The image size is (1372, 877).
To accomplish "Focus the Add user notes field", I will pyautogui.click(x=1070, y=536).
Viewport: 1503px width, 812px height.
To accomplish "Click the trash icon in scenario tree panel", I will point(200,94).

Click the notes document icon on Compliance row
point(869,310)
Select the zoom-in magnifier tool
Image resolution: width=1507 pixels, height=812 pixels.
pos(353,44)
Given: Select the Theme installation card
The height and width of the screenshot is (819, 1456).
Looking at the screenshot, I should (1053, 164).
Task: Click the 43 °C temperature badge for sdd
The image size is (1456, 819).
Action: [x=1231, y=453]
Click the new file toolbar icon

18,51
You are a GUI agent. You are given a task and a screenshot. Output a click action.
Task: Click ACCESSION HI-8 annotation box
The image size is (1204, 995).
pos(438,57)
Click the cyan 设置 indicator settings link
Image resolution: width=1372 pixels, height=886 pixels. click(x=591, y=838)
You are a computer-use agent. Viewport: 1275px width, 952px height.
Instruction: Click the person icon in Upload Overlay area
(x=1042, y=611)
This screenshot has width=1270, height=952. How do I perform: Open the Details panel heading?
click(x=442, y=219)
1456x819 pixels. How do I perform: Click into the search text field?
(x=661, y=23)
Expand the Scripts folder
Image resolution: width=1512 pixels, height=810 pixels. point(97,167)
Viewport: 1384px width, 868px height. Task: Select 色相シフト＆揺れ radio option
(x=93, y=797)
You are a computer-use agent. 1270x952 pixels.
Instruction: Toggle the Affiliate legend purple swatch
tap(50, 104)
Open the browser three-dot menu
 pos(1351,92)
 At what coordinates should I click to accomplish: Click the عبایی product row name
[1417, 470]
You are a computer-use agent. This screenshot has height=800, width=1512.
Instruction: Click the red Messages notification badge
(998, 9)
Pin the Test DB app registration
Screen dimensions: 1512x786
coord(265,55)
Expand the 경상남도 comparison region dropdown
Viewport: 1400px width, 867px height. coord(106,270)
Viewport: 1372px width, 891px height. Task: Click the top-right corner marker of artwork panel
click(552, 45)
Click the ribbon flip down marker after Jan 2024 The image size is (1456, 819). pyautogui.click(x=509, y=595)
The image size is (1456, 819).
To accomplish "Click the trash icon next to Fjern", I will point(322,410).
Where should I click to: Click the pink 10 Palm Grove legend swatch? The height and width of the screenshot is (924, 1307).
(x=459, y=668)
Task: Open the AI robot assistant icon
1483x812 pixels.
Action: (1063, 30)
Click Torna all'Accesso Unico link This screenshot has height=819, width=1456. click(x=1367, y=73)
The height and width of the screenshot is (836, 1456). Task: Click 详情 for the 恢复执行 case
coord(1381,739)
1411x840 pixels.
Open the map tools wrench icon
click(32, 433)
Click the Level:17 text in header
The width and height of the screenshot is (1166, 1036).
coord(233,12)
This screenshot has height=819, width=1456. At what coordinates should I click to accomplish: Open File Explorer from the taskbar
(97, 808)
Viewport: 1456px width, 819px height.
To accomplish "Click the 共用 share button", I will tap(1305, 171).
□ □ □ □ □
**Exercise brief:**
Above this task is a listing. Restate, word for word and with nothing added, the lines from the one with "You are a computer-use agent. This" through the one with "1411x840 pixels.".

**Written response:**
You are a computer-use agent. This screenshot has height=800, width=1512.
Instruction: Click the red Messages notification badge
(998, 9)
Pin the Test DB app registration
Screen dimensions: 1512x786
coord(265,55)
Expand the 경상남도 comparison region dropdown
Viewport: 1400px width, 867px height. coord(106,270)
Viewport: 1372px width, 891px height. Task: Click the top-right corner marker of artwork panel
click(552, 45)
Click the ribbon flip down marker after Jan 2024 The image size is (1456, 819). pyautogui.click(x=509, y=595)
The image size is (1456, 819).
To accomplish "Click the trash icon next to Fjern", I will point(322,410).
Where should I click to: Click the pink 10 Palm Grove legend swatch? The height and width of the screenshot is (924, 1307).
(x=459, y=668)
Task: Open the AI robot assistant icon
1483x812 pixels.
Action: (1063, 30)
Click Torna all'Accesso Unico link This screenshot has height=819, width=1456. click(x=1367, y=73)
The height and width of the screenshot is (836, 1456). Task: Click 详情 for the 恢复执行 case
coord(1381,739)
1411x840 pixels.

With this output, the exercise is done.